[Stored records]
········

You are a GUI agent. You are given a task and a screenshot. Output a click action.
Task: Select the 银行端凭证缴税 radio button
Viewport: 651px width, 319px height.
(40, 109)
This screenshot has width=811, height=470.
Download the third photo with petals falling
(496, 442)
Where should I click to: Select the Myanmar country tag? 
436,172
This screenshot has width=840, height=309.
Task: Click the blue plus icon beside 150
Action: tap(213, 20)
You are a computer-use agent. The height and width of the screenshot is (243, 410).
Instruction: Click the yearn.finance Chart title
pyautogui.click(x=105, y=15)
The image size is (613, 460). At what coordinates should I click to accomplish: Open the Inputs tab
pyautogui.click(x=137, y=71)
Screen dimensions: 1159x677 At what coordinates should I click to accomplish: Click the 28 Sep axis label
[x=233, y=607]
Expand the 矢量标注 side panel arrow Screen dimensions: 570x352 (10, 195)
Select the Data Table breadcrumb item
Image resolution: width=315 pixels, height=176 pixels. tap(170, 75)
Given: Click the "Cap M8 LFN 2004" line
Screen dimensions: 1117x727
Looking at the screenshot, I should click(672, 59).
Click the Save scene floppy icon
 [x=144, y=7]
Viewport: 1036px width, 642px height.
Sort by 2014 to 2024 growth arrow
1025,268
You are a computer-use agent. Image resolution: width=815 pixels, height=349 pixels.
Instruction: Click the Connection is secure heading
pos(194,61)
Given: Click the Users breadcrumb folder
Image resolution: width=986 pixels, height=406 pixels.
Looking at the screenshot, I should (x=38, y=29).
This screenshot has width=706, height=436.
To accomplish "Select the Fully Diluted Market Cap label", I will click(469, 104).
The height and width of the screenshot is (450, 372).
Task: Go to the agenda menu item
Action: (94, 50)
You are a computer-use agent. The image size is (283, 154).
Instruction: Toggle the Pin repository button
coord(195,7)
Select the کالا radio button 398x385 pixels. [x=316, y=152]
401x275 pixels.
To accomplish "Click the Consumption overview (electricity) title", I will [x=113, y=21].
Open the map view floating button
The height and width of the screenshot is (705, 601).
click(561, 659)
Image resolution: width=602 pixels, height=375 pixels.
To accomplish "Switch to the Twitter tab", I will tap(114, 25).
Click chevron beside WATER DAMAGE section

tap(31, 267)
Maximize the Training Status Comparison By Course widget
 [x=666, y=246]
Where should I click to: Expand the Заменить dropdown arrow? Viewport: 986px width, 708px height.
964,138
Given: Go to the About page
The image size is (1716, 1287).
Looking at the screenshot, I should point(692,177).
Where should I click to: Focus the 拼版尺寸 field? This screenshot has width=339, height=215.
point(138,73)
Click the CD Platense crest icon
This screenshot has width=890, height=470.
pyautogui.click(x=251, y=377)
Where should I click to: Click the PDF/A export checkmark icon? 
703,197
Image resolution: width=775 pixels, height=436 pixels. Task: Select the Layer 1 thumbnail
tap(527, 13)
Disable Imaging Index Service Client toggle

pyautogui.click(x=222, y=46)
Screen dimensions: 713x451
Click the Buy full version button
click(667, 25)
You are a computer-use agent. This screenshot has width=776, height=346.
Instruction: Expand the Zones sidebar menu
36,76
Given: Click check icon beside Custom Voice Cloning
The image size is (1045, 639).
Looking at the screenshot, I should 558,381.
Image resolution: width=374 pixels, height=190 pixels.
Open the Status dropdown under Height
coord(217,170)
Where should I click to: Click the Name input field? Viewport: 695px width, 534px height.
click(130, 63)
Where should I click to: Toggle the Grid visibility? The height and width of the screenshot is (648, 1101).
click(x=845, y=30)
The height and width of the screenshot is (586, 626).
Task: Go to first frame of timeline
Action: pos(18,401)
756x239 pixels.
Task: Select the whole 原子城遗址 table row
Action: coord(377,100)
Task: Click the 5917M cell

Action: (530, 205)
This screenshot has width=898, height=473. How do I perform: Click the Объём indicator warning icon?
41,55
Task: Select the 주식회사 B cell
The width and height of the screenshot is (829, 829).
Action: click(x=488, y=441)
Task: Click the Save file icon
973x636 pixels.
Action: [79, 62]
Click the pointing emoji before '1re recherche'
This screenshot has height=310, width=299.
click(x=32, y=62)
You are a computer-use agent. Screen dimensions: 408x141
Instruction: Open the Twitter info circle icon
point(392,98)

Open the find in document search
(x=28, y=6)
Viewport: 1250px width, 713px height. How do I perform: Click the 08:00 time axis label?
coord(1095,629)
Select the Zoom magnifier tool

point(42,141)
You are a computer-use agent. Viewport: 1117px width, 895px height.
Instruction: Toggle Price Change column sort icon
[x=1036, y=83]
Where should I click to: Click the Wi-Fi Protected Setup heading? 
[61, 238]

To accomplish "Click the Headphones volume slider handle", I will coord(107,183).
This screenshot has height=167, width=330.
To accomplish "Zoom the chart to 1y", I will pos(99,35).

········

> [WORK REQUEST] Line by line, retype all the entries exactly as they are shown.

> [SOLUTION TO THE PROBLEM]
You are a GUI agent. You are given a task and a screenshot. Output a click action.
Task: Select the 银行端凭证缴税 radio button
Viewport: 651px width, 319px height.
(40, 109)
This screenshot has width=811, height=470.
Download the third photo with petals falling
(496, 442)
Where should I click to: Select the Myanmar country tag? 
436,172
This screenshot has width=840, height=309.
Task: Click the blue plus icon beside 150
Action: tap(213, 20)
You are a computer-use agent. The height and width of the screenshot is (243, 410).
Instruction: Click the yearn.finance Chart title
pyautogui.click(x=105, y=15)
The image size is (613, 460). At what coordinates should I click to accomplish: Open the Inputs tab
pyautogui.click(x=137, y=71)
Screen dimensions: 1159x677 At what coordinates should I click to accomplish: Click the 28 Sep axis label
[x=233, y=607]
Expand the 矢量标注 side panel arrow Screen dimensions: 570x352 (10, 195)
Select the Data Table breadcrumb item
Image resolution: width=315 pixels, height=176 pixels. tap(170, 75)
Given: Click the "Cap M8 LFN 2004" line
Screen dimensions: 1117x727
Looking at the screenshot, I should click(672, 59).
Click the Save scene floppy icon
 [x=144, y=7]
Viewport: 1036px width, 642px height.
Sort by 2014 to 2024 growth arrow
1025,268
You are a computer-use agent. Image resolution: width=815 pixels, height=349 pixels.
Instruction: Click the Connection is secure heading
pos(194,61)
Given: Click the Users breadcrumb folder
Image resolution: width=986 pixels, height=406 pixels.
Looking at the screenshot, I should (x=38, y=29).
This screenshot has width=706, height=436.
To accomplish "Select the Fully Diluted Market Cap label", I will click(469, 104).
The height and width of the screenshot is (450, 372).
Task: Go to the agenda menu item
Action: (94, 50)
You are a computer-use agent. The image size is (283, 154).
Instruction: Toggle the Pin repository button
coord(195,7)
Select the کالا radio button 398x385 pixels. [x=316, y=152]
401x275 pixels.
To accomplish "Click the Consumption overview (electricity) title", I will [x=113, y=21].
Open the map view floating button
The height and width of the screenshot is (705, 601).
click(561, 659)
Image resolution: width=602 pixels, height=375 pixels.
To accomplish "Switch to the Twitter tab", I will tap(114, 25).
Click chevron beside WATER DAMAGE section

tap(31, 267)
Maximize the Training Status Comparison By Course widget
 [x=666, y=246]
Where should I click to: Expand the Заменить dropdown arrow? Viewport: 986px width, 708px height.
964,138
Given: Go to the About page
The image size is (1716, 1287).
Looking at the screenshot, I should point(692,177).
Where should I click to: Focus the 拼版尺寸 field? This screenshot has width=339, height=215.
point(138,73)
Click the CD Platense crest icon
This screenshot has width=890, height=470.
pyautogui.click(x=251, y=377)
Where should I click to: Click the PDF/A export checkmark icon? 
703,197
Image resolution: width=775 pixels, height=436 pixels. Task: Select the Layer 1 thumbnail
tap(527, 13)
Disable Imaging Index Service Client toggle

pyautogui.click(x=222, y=46)
Screen dimensions: 713x451
Click the Buy full version button
click(667, 25)
You are a computer-use agent. This screenshot has width=776, height=346.
Instruction: Expand the Zones sidebar menu
36,76
Given: Click check icon beside Custom Voice Cloning
The image size is (1045, 639).
Looking at the screenshot, I should 558,381.
Image resolution: width=374 pixels, height=190 pixels.
Open the Status dropdown under Height
coord(217,170)
Where should I click to: Click the Name input field? Viewport: 695px width, 534px height.
click(130, 63)
Where should I click to: Toggle the Grid visibility? The height and width of the screenshot is (648, 1101).
click(x=845, y=30)
The height and width of the screenshot is (586, 626).
Task: Go to first frame of timeline
Action: pos(18,401)
756x239 pixels.
Task: Select the whole 原子城遗址 table row
Action: coord(377,100)
Task: Click the 5917M cell

Action: (530, 205)
This screenshot has width=898, height=473. How do I perform: Click the Объём indicator warning icon?
41,55
Task: Select the 주식회사 B cell
The width and height of the screenshot is (829, 829).
Action: click(x=488, y=441)
Task: Click the Save file icon
973x636 pixels.
Action: [79, 62]
Click the pointing emoji before '1re recherche'
This screenshot has height=310, width=299.
click(x=32, y=62)
You are a computer-use agent. Screen dimensions: 408x141
Instruction: Open the Twitter info circle icon
point(392,98)

Open the find in document search
(x=28, y=6)
Viewport: 1250px width, 713px height. How do I perform: Click the 08:00 time axis label?
coord(1095,629)
Select the Zoom magnifier tool

point(42,141)
You are a computer-use agent. Viewport: 1117px width, 895px height.
Instruction: Toggle Price Change column sort icon
[x=1036, y=83]
Where should I click to: Click the Wi-Fi Protected Setup heading? 
[61, 238]

To accomplish "Click the Headphones volume slider handle", I will coord(107,183).
This screenshot has height=167, width=330.
To accomplish "Zoom the chart to 1y", I will pos(99,35).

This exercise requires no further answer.